Yami Gonzalez: Thank you.
Steph Bayer: Yeah. I want to start off right away, by getting to know you better in your healthcare capacity. We'll take it one by one and we'll go with Yami. What drove you to healthcare?
Yami Gonzalez: Yeah. Nela and I both have very similar stories. We both came from immigrant families and I migrated here at the age of two, and Nela came at the age of six. I was born in Mexico and my parents didn't really know English very well growing up. I stepped into that role of being their translator and their guide, so I really navigated them through a lot of aspects of life. But I was there often in healthcare visits, so not even just primary care, but those emergency situations that do come up in life. From a young age, I saw the opportunity for healthcare to improve.
My family and I saw a lot of barriers to access. It wasn't just a language barrier too, it was also cultural health literacy. Knowing that I was going into grad school for my master's in health administration, I'm always out here looking for ways to remove those barriers, to better give care to underserved populations. I think later in life too, I will probably work for an organization to help promote health literacy in our young adults and our kids in public schools. I think that's really important and I see a need for that.
Steph Bayer: I love your story and that you shared it with me so early on, so thank you for sharing it again today. One of the things I learned from you this summer was to think differently about reaching all populations. In fact, even on this very podcast in the last few months, we've talked to folks that are outside of our traditional realm.
We talked to, for instance, Monica Ramirez, who is an advocate for migrant workers. I want to credit you with pushing me to think differently and to engage in different conversations, so this is where our interns are just so important in so many ways.

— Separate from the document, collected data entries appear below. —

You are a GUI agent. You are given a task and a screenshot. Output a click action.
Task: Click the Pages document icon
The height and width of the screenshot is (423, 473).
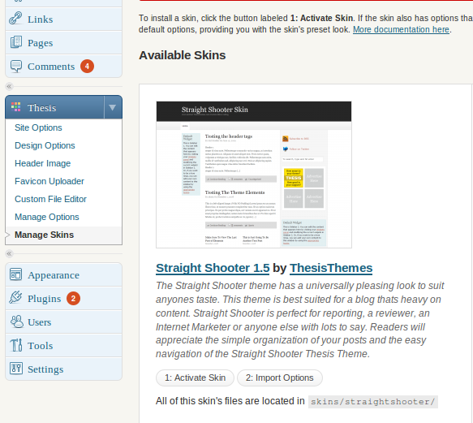coord(16,42)
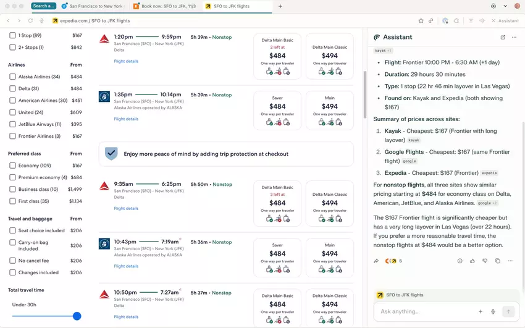
Task: Bookmark this page with the star icon
Action: (421, 20)
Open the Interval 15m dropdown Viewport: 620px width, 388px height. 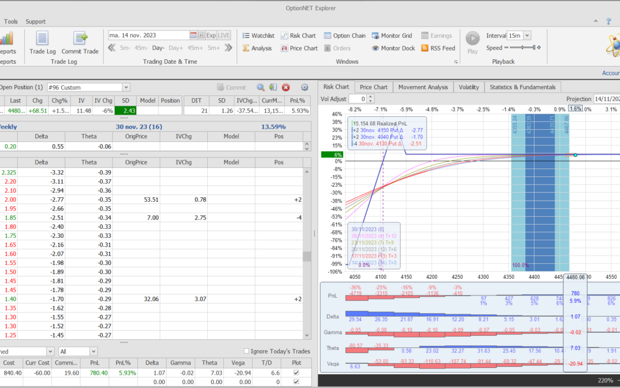pyautogui.click(x=527, y=36)
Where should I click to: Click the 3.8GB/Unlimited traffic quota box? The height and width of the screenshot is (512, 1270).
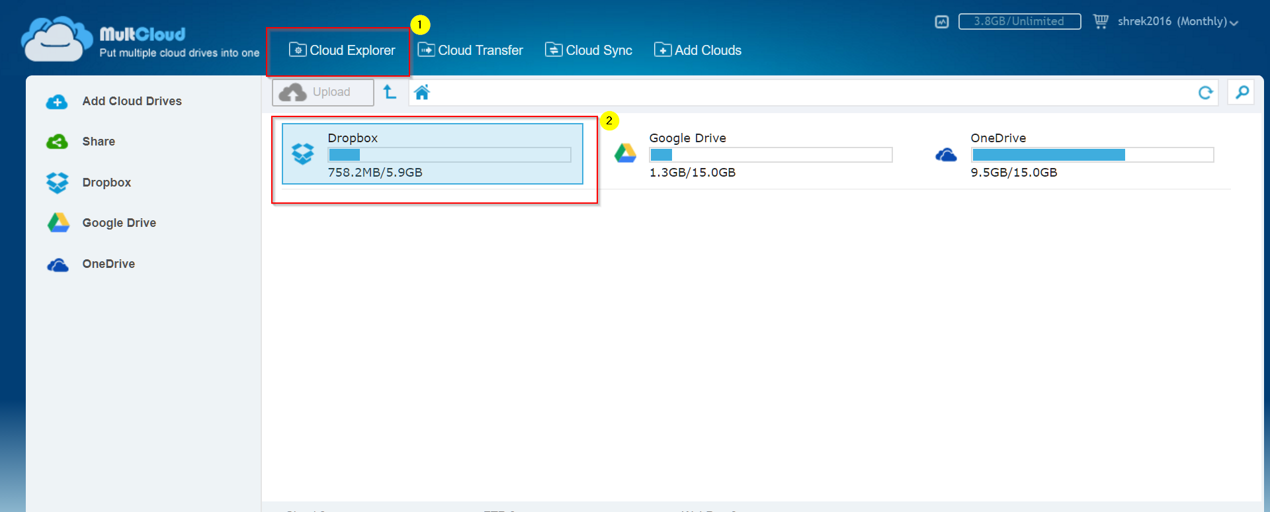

Yami Gonzalez: Yeah. No, and I think the clinic has done a great job too, with being an advocate for patients, who otherwise wouldn't have a voice or feel confident in sharing their voice. I've seen that a lot during this internship.
Steph Bayer: Well, that's nice to hear. Nela, what drove you to healthcare?
Nela Muhameti: Yeah, of course. As Yami mentioned, very similarly, we both come from immigrant backgrounds. I moved to the United States at the age of six with my family from Albania and been in Cleveland ever since. Specifically, what it was for me, was being a patient here at the Cleveland Clinic at the age of 11, going through a life-threatening surgery, really gave me a different aspect of healthcare. From that, I thought I wanted to be a nurse originally. Realized I can't stand blood, so that was not the route for me, but I still loved the field of healthcare and helping patients, and being an advocate for them just like they were for me.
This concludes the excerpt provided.